* **Your objective**
Your copy should hold only the lines from the one holding "Instruction: Collapse the" through the last line of the records below, both included, each exact and with no pictures.

* **Task inputs**
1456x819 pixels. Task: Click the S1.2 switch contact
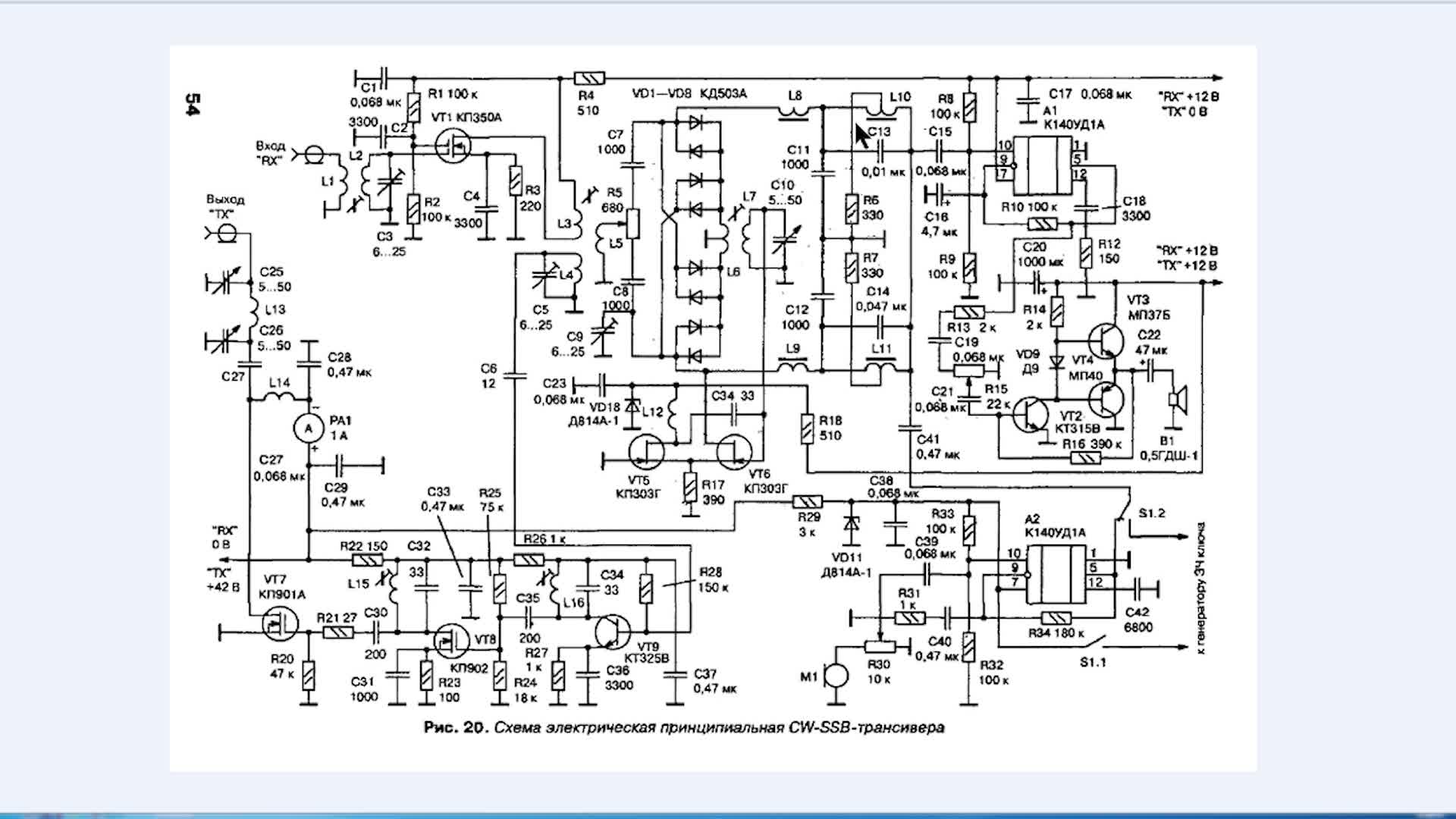pyautogui.click(x=1124, y=510)
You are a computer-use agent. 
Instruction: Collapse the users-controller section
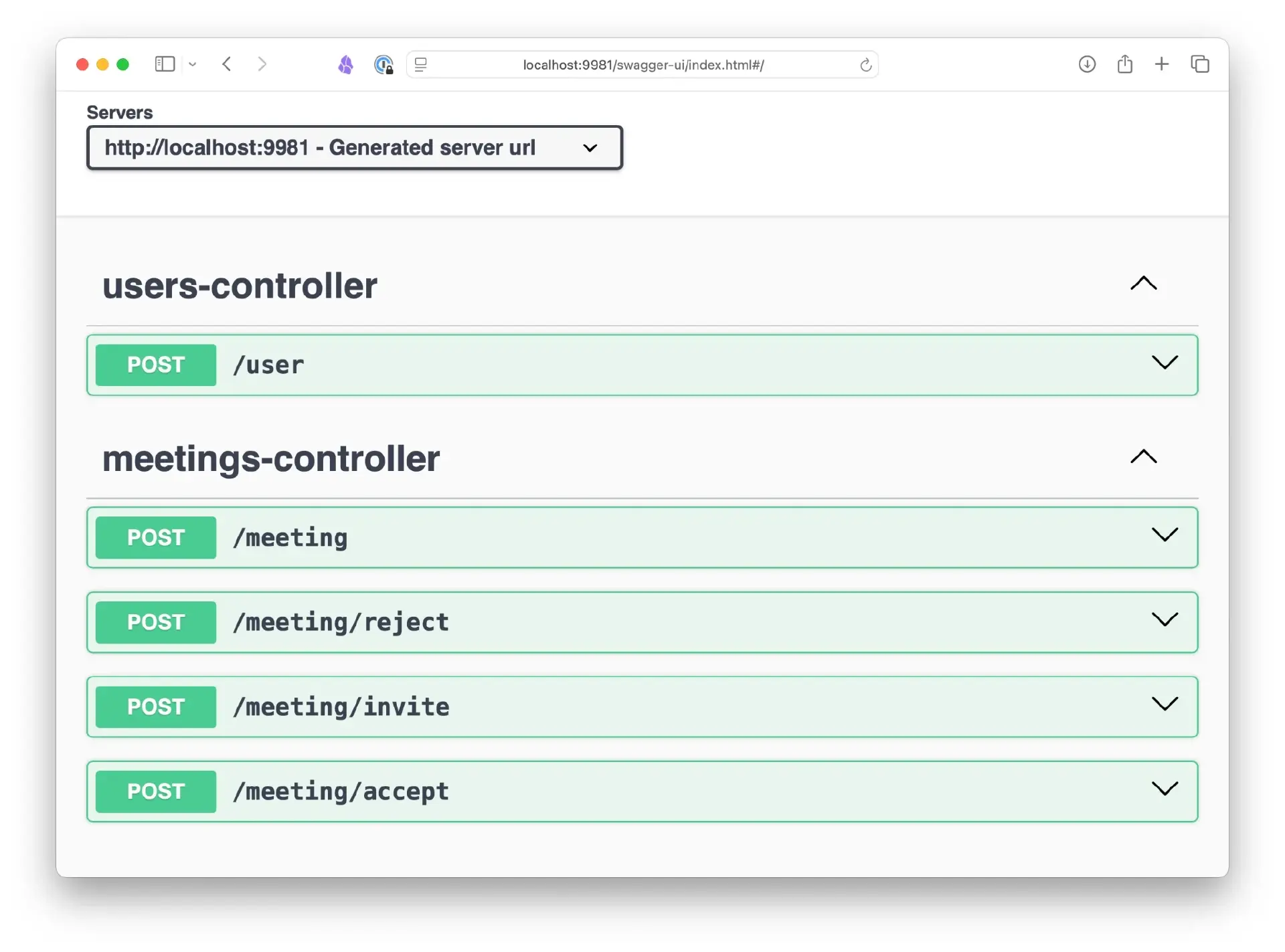pos(1143,284)
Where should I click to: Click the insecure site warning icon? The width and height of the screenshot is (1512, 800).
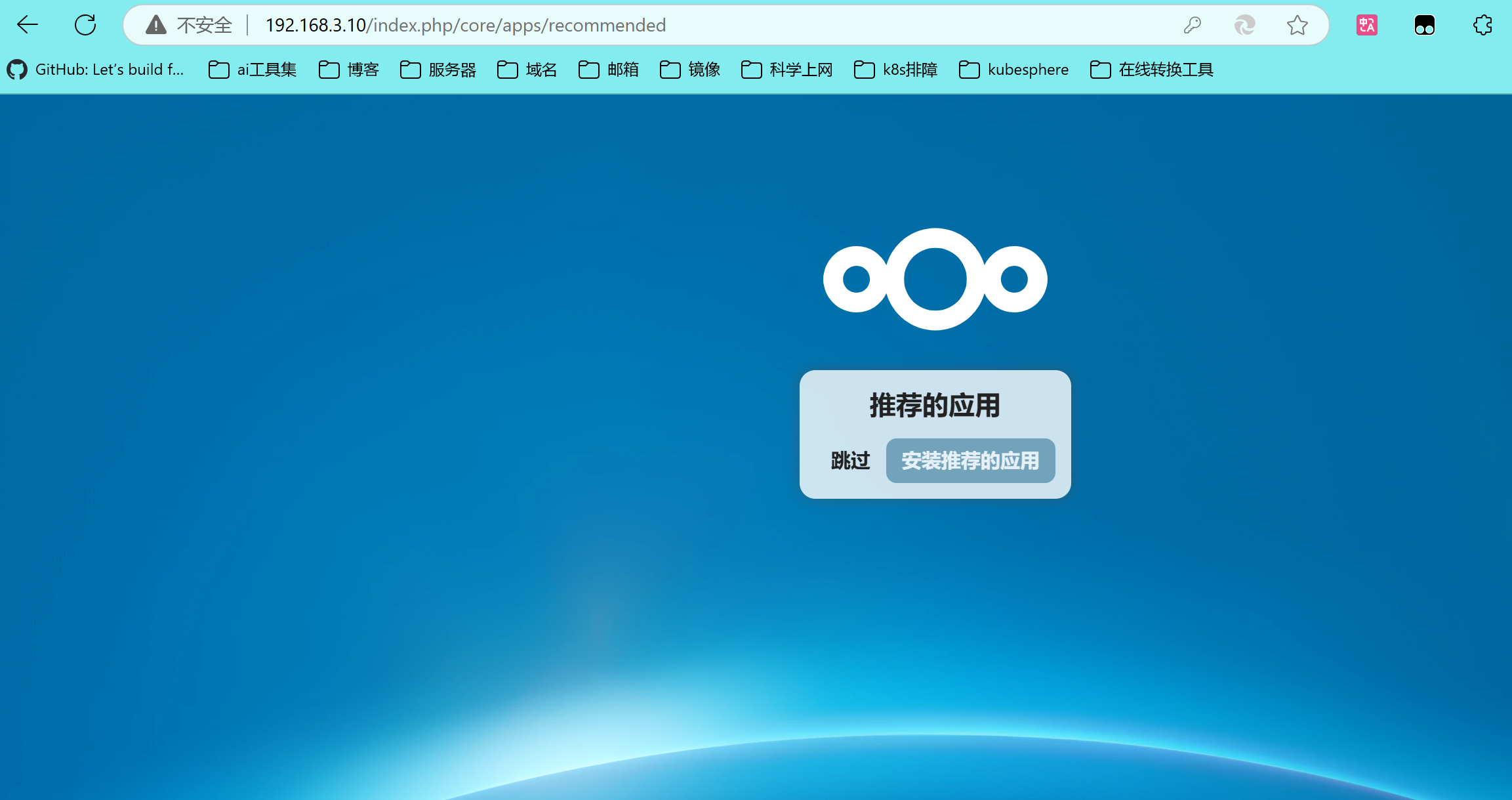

* **Answer**
Instruction: Collapse the users-controller section
pos(1143,284)
Where should I click to: Click the insecure site warning icon? The width and height of the screenshot is (1512, 800).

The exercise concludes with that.